Work required:
Render the data as a JSON list of strings with one string per line, leaving out blank lines. Begin at the line that contains "Select the highlighted" and stop after the line that contains "will pyautogui.click(x=30, y=61).".

········

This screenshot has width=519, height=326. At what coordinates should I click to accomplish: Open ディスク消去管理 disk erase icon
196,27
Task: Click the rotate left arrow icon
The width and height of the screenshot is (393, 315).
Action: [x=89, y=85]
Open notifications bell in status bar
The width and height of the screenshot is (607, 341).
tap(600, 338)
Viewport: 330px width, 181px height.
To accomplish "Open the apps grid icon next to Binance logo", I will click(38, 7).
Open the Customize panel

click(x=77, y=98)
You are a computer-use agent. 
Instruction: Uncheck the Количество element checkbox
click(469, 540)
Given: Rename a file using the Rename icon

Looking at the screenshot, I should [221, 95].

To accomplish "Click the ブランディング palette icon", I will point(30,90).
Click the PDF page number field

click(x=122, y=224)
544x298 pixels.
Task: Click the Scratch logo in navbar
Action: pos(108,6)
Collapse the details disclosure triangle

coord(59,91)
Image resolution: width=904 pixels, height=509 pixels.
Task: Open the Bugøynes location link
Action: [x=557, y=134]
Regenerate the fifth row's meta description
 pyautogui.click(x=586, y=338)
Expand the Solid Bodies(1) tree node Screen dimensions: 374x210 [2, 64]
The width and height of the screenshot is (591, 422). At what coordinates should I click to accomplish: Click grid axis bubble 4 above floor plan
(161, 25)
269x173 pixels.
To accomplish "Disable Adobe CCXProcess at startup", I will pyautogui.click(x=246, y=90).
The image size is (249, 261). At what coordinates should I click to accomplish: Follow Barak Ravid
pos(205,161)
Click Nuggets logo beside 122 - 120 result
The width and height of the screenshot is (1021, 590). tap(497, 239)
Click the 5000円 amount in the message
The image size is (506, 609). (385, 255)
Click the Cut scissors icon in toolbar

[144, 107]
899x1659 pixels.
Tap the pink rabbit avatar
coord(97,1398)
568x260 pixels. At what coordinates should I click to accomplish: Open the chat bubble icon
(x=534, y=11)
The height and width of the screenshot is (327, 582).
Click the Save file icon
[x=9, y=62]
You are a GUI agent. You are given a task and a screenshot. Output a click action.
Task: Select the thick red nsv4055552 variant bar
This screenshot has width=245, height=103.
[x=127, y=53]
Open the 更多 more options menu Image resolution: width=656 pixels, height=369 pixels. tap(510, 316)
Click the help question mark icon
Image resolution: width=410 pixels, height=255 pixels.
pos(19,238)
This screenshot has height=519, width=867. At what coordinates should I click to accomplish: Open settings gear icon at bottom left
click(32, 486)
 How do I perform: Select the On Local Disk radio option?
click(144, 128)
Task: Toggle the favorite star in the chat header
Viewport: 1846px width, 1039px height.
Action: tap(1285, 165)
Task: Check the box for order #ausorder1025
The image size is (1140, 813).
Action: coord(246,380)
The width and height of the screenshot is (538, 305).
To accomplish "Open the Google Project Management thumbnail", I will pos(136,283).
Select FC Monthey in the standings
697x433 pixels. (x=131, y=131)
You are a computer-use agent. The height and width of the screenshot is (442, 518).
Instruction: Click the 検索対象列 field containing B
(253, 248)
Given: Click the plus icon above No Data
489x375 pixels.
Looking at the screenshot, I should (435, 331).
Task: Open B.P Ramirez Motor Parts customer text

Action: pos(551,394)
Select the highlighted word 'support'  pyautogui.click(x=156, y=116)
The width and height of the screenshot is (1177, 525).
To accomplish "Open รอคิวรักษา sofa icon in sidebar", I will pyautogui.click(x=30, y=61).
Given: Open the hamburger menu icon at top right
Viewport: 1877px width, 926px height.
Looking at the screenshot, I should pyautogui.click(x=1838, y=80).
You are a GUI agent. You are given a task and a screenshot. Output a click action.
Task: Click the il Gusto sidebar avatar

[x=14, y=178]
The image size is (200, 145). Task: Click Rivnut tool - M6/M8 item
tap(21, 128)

········

Complete response:
[
  "Select the highlighted word 'support'  pyautogui.click(x=156, y=116)",
  "The width and height of the screenshot is (1177, 525).",
  "To accomplish \"Open รอคิวรักษา sofa icon in sidebar\", I will pyautogui.click(x=30, y=61)."
]